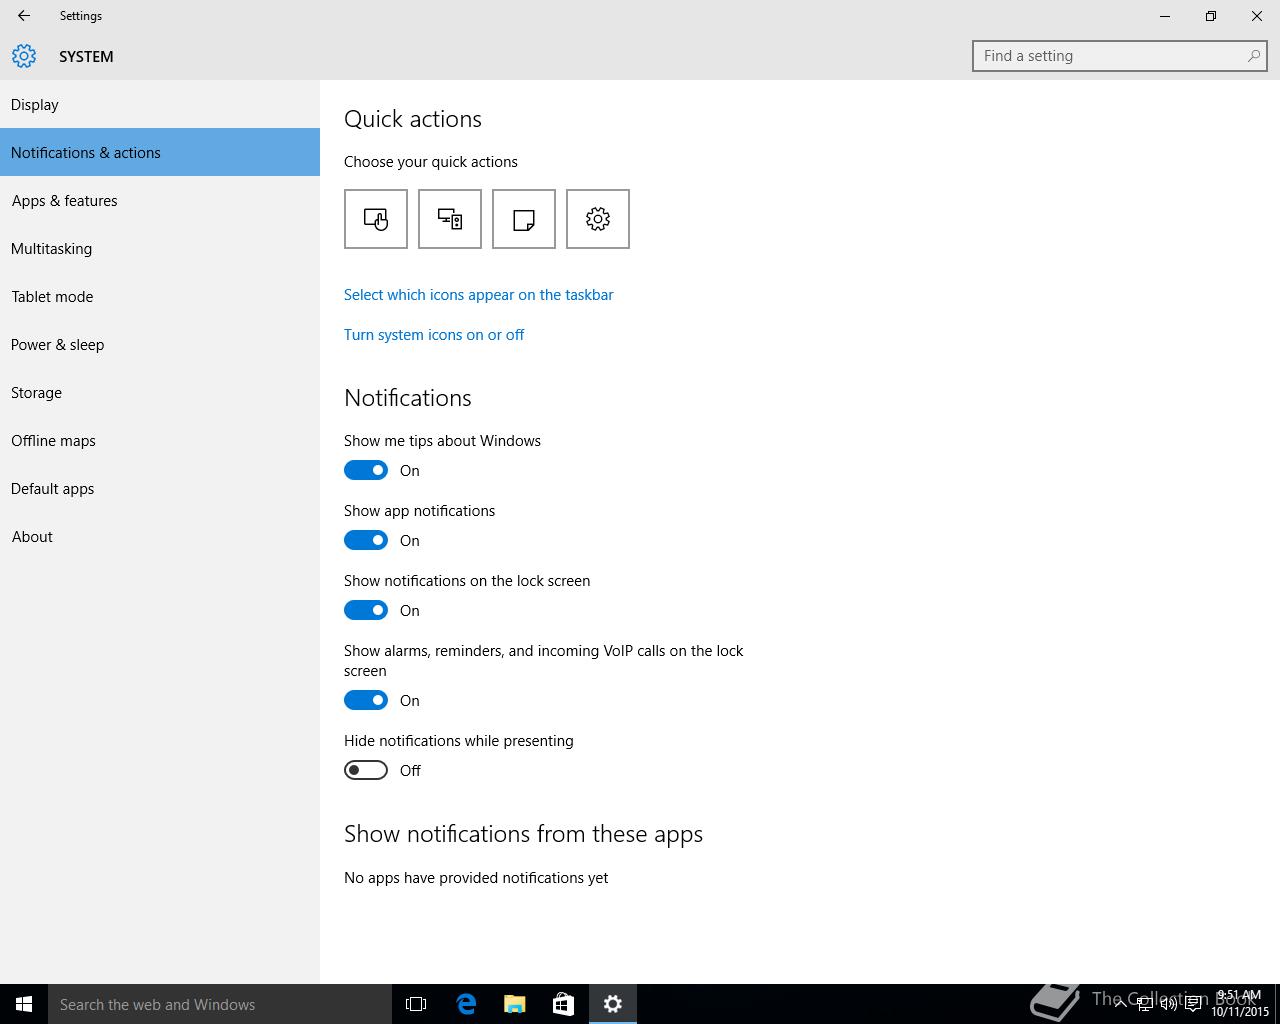
Task: Turn off Show me tips about Windows
Action: click(x=366, y=470)
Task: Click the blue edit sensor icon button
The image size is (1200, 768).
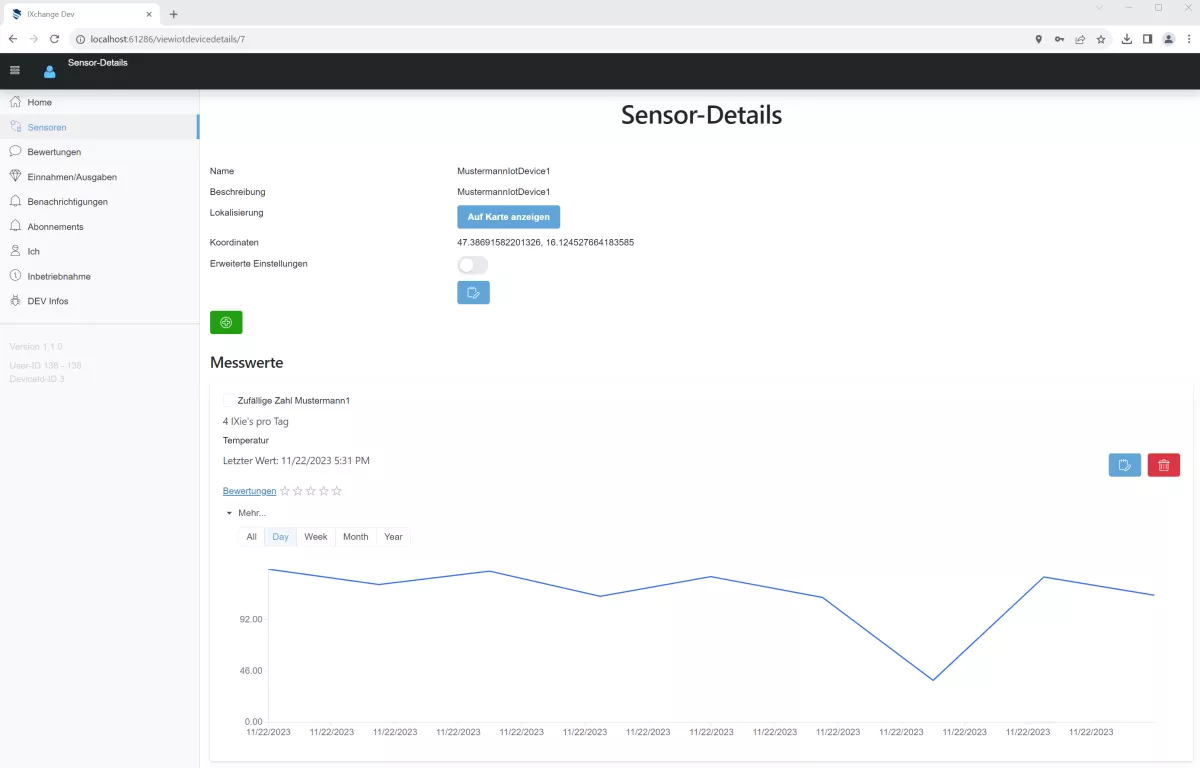Action: pyautogui.click(x=473, y=293)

Aim of the task — Starting at the line that contains "Task: Click the blue edit sensor icon button", restate every line through the end of the records exactly as written, but leave the pictures out.

Answer box —
Task: Click the blue edit sensor icon button
The image size is (1200, 768).
Action: pyautogui.click(x=473, y=293)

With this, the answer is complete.